Este diagnóstico tiene una implicancia importante, porque desmiente la idea de que la recuperación del empleo llegará automáticamente cuando la economía vuelva a crecer. Si incluso los sectores que hoy se expanden con fuerza están reduciendo su planta, entonces el problema no es únicamente de ciclo, sino que tiene un componente estructural que requiere intervenciones específicas. Revertir esta dinámica exige desarmar una larga acumulación de políticas públicas equivocadas que se fueron apilando durante décadas.
Hay que reconocer que se hicieron avances relevantes en esa dirección, entre los que se destacan el equilibrio fiscal, la ley de modernización laboral y el proceso de desregulación de la economía. Pero todavía persisten numerosos factores que obstaculizan la producción y desalientan la creación de empleo de calidad. La lista de asuntos pendientes sigue siendo extensa, y de la velocidad y el orden con que la actual administración los encare dependerá que las tendencias negativas del mercado de trabajo puedan revertirse.
Entre esas tareas pendientes, hay dos que aparecen como especialmente estratégicas. La primera es aprovechar la reforma de la carta orgánica del Banco Central para robustecer la confianza en que el equilibrio fiscal es una política de Estado, y en simultáneo, terminar de desmontar lo que queda del cepo cambiario. El momento es propicio, precisamente porque los sectores más dinámicos en la generación de divisas, el agro y las actividades extractivas, atraviesan una fase de expansión. Eliminar de manera definitiva las restricciones cambiarias, y adoptar los resguardos legales para que no puedan reinstalarse en el futuro, sería una herramienta poderosa para reactivar el crédito y, por esa vía, la producción.
La segunda reforma, quizás la más importante de todas, es alcanzar un acuerdo de coordinación fiscal entre la Nación y las provincias que permita ordenar el laberinto de impuestos y funciones que se superponen entre los distintos niveles de gobierno. Un paso central en esa dirección sería la creación de un impuesto al valor agregado unificado y ampliado, que habilitara a las provincias a eliminar Ingresos Brutos y a los municipios a suprimir las tasas que gravan las ventas, dos tributos que encarecen la producción y castigan la formalidad.

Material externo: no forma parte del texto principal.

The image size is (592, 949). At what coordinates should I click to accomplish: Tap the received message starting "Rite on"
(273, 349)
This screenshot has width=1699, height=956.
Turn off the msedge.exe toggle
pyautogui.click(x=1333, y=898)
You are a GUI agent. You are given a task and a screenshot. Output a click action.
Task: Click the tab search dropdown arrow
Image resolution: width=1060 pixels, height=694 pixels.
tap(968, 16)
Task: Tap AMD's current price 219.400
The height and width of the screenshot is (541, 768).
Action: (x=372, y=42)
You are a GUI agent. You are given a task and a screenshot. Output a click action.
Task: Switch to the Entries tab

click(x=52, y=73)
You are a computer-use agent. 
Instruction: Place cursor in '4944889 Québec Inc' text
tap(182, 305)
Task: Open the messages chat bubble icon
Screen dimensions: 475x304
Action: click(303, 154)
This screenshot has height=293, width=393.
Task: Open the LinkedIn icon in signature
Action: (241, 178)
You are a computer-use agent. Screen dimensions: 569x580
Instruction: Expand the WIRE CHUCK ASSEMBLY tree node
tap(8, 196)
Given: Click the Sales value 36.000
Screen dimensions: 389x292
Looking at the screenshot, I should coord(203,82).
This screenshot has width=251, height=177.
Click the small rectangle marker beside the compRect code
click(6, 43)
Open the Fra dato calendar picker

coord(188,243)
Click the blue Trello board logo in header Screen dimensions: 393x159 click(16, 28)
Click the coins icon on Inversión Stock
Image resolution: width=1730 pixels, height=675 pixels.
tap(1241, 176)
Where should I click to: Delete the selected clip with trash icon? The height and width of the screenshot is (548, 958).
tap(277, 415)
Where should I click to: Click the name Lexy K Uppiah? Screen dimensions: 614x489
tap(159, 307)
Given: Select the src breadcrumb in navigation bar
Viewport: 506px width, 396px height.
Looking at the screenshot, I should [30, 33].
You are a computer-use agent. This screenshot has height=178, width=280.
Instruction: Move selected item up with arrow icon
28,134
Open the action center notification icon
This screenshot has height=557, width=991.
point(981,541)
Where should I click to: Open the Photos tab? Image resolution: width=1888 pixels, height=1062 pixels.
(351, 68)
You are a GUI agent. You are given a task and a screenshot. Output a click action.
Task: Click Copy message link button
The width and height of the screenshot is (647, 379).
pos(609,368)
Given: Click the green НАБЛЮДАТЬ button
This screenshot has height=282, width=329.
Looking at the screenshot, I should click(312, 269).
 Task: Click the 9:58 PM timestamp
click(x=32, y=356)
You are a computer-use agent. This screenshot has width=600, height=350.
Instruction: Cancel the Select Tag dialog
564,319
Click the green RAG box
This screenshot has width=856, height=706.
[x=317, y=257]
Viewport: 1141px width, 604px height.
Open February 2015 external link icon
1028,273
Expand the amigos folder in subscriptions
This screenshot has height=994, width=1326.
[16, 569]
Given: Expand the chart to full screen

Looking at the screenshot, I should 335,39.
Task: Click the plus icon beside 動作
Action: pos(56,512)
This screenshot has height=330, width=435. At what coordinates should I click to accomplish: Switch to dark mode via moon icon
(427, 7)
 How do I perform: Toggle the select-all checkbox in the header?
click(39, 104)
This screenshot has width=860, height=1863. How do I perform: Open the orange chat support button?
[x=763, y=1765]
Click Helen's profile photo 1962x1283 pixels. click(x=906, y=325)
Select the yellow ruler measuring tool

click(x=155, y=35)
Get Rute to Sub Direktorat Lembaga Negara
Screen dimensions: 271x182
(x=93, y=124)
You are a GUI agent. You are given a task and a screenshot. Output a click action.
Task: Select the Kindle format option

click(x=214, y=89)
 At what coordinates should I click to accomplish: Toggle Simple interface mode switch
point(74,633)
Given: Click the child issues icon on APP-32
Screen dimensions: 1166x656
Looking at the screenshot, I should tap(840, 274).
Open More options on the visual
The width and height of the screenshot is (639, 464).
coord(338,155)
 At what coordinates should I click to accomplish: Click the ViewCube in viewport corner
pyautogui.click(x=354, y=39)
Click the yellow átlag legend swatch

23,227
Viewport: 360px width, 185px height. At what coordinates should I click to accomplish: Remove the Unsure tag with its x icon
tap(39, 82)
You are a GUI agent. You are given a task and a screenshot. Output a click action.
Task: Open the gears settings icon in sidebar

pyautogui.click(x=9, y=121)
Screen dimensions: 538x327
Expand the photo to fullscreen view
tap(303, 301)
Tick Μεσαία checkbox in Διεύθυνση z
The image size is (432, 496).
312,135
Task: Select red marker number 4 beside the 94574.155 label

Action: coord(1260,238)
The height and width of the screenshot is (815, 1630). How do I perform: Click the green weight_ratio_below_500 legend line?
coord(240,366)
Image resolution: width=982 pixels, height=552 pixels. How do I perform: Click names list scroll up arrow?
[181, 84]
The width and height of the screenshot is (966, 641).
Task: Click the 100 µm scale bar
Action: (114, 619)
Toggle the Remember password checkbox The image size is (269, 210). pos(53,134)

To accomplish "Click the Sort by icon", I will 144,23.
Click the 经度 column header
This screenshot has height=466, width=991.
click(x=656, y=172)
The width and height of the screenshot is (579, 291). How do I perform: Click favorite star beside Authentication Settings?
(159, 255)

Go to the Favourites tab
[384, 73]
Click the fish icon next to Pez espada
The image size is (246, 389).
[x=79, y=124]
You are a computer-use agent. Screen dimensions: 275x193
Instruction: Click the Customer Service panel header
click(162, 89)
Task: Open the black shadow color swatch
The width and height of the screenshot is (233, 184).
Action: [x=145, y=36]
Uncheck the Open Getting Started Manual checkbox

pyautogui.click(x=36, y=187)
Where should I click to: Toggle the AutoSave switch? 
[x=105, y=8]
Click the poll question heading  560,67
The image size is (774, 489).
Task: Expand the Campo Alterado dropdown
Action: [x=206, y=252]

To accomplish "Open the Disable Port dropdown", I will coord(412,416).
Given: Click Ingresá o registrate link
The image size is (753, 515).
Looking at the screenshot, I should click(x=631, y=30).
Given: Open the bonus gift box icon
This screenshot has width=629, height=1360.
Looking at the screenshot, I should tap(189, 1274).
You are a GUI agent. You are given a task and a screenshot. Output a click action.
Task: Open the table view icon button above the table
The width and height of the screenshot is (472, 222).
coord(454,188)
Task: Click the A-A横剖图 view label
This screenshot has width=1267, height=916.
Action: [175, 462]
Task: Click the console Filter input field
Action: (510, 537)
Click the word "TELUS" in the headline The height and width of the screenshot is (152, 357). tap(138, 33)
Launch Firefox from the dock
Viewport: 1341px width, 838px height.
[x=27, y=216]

La conclusión es que los logros obtenidos en materia fiscal y de inflación, con ser genuinos, no autorizan a subestimar los problemas que quedan por resolver. La destrucción masiva de empleo formal es una alarma que suena fuerte y claro, y conviene prestarle atención no solo por las consecuencias sociales que acarrea el deterioro laboral, sino también porque erosiona el respaldo político sobre el que se apoyan las propias reformas que la actual administración está impulsando. Un modelo que ordena las cuentas y baja la inflación pero que no logra generar trabajo de calidad corre el riesgo de quedarse sin la base social que necesita para sostenerse en el tiempo.